The ecological amplitude of rosemary is from the temperate humid zone (mean annual temperature of 6-12°C; mean annual rainfall of 1000-2000 mm) to the subtropical semi-arid to humid zones (18-24°C; 500-2000 mm). Its pH tolerance ranges from 4.5-8.3, but preferably 6-7.5. In the Mediterranean region, rosemary thrives on calcareous soils, on dry sunny mountain slopes and near the coast where it is frequently exposed to fog and salt spray (Rosmarinus means “dew of the sea”). Rosemary can survive in areas with mild winters, but not in localities where the temperature frequently falls below -3°C. Once established rosemary roots deeply and is drought-resistant.
Propagation and planting
Rosemary is commonly propagated by cuttings, division or by air layering. Seeds are sometimes used, but they are produced only under very favourable growing conditions and often only 10-20% of the seeds germinate. Transplanting to the field is done at a spacing of 45 cm between plants in rows 1.2 m apart. It is also common to produce rosemary in containers in greenhouses.
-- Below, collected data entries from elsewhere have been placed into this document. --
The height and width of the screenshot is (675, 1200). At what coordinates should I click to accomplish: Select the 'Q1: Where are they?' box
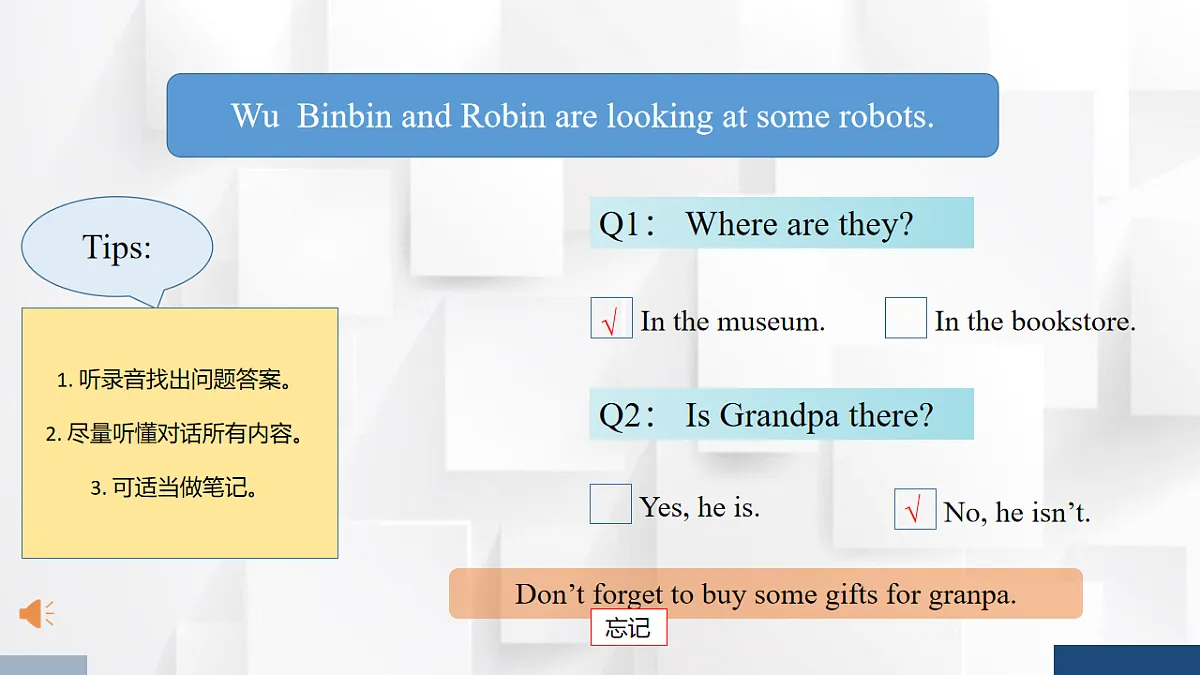coord(781,223)
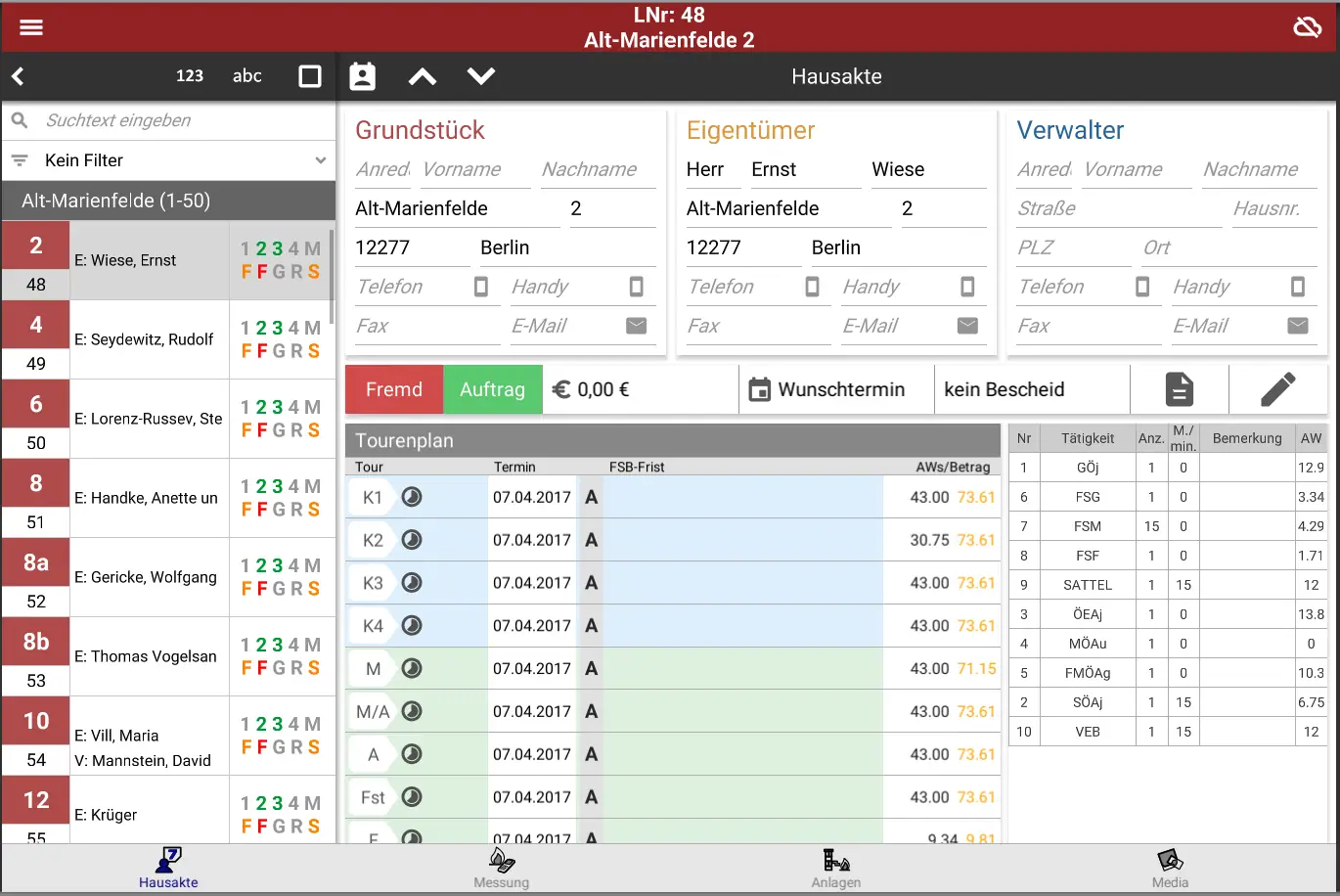Switch to the Anlagen tab
Screen dimensions: 1340x896
pyautogui.click(x=836, y=869)
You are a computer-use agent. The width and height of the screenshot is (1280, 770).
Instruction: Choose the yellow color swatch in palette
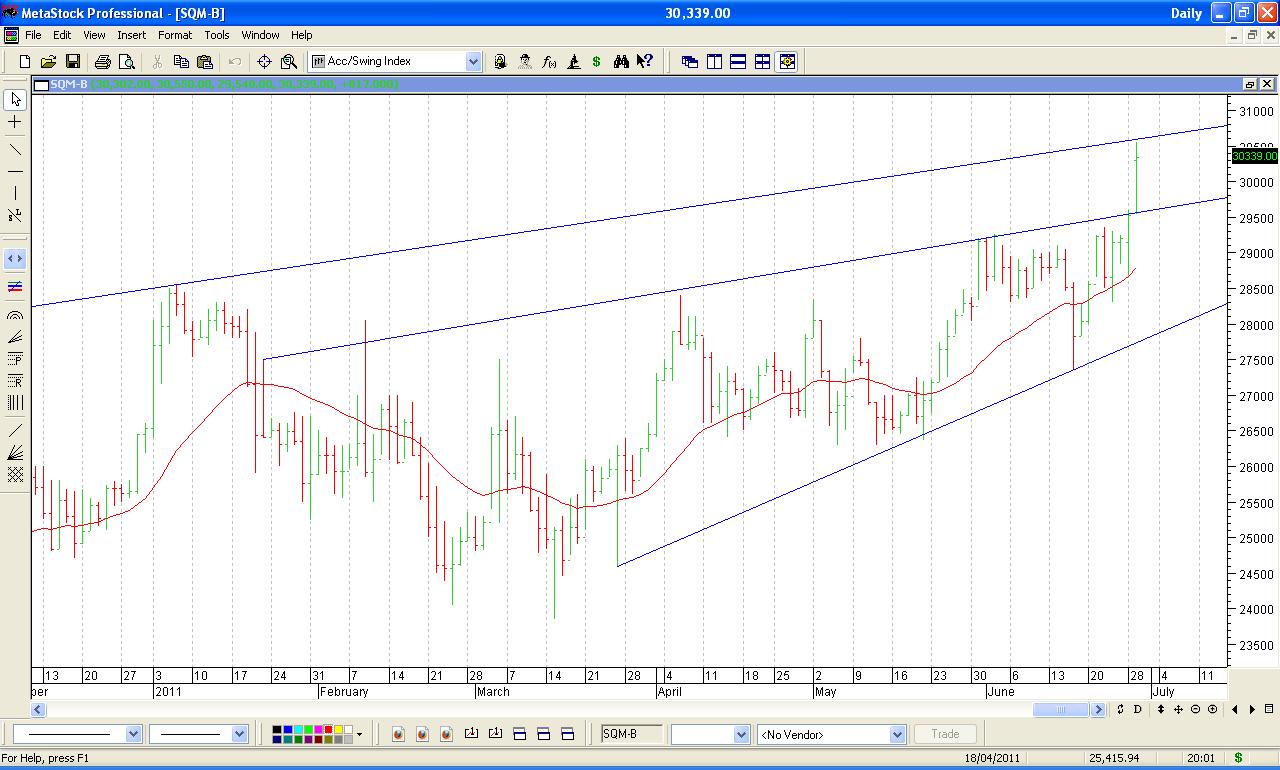click(x=338, y=730)
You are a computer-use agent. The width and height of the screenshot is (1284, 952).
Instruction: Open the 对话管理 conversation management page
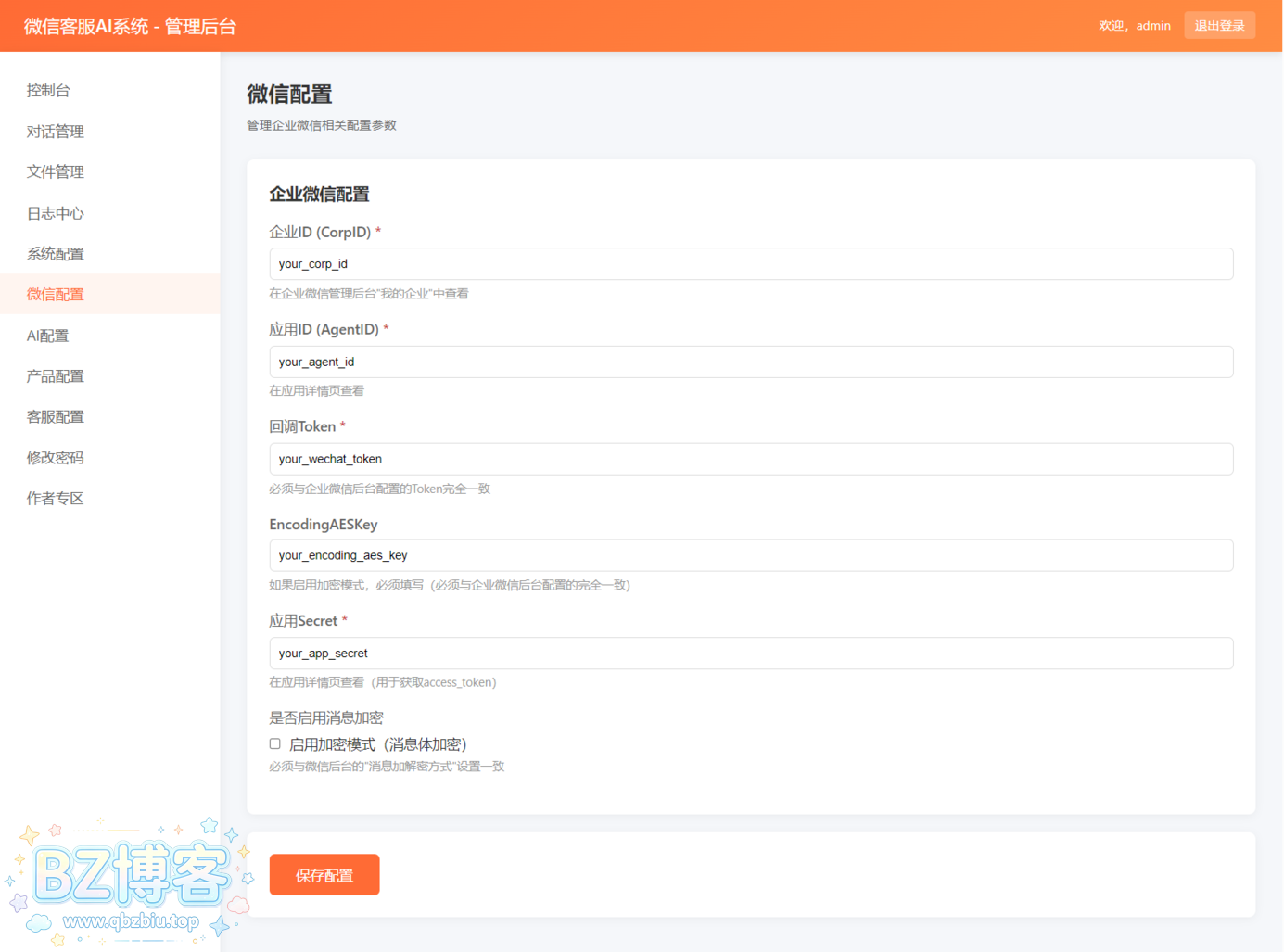click(x=55, y=131)
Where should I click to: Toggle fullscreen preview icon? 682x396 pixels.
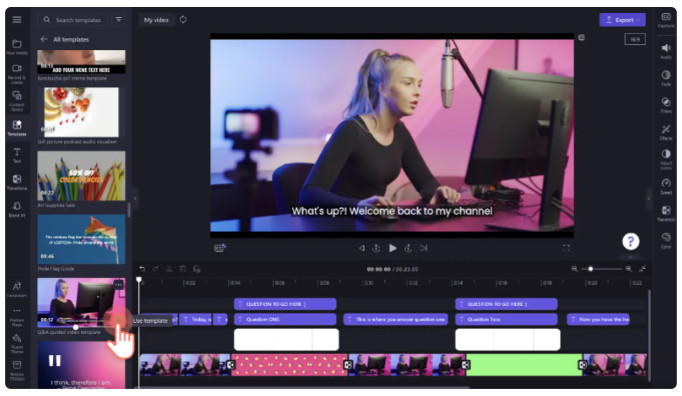(x=566, y=248)
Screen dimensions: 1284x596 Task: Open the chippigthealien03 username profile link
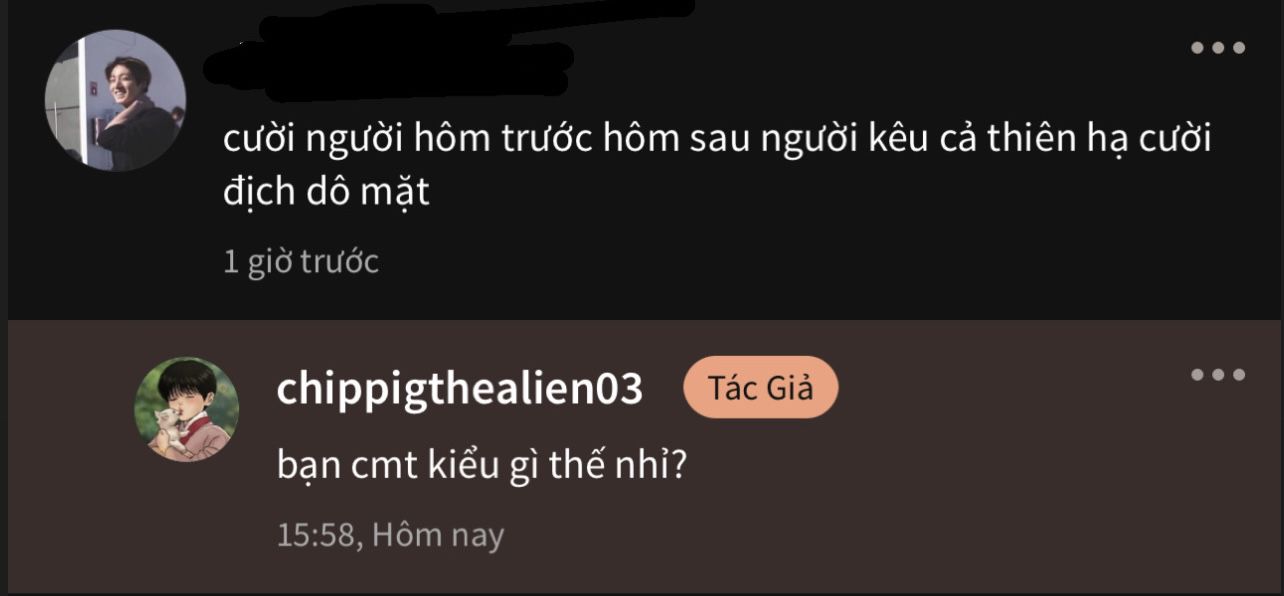pyautogui.click(x=459, y=389)
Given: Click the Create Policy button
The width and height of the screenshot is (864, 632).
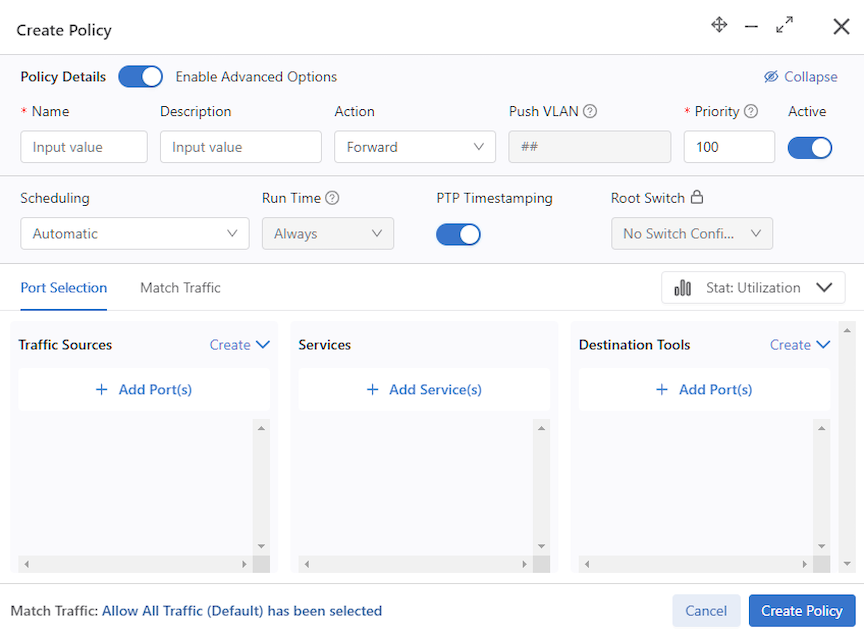Looking at the screenshot, I should coord(802,611).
In vitro production of active compounds
Experimental production of rosmarinic acid, a caffeoyl derivative with potent antioxidant properties, has been reported in suspension cultures of rosemary.
Rosemary will benefit from balanced fertilizer applications, with K being particularly critical for high essential-oil yield. In cold areas, the crop should be given heavy mulching to prevent winter injury. It should only be moderately watered to prevent root rot.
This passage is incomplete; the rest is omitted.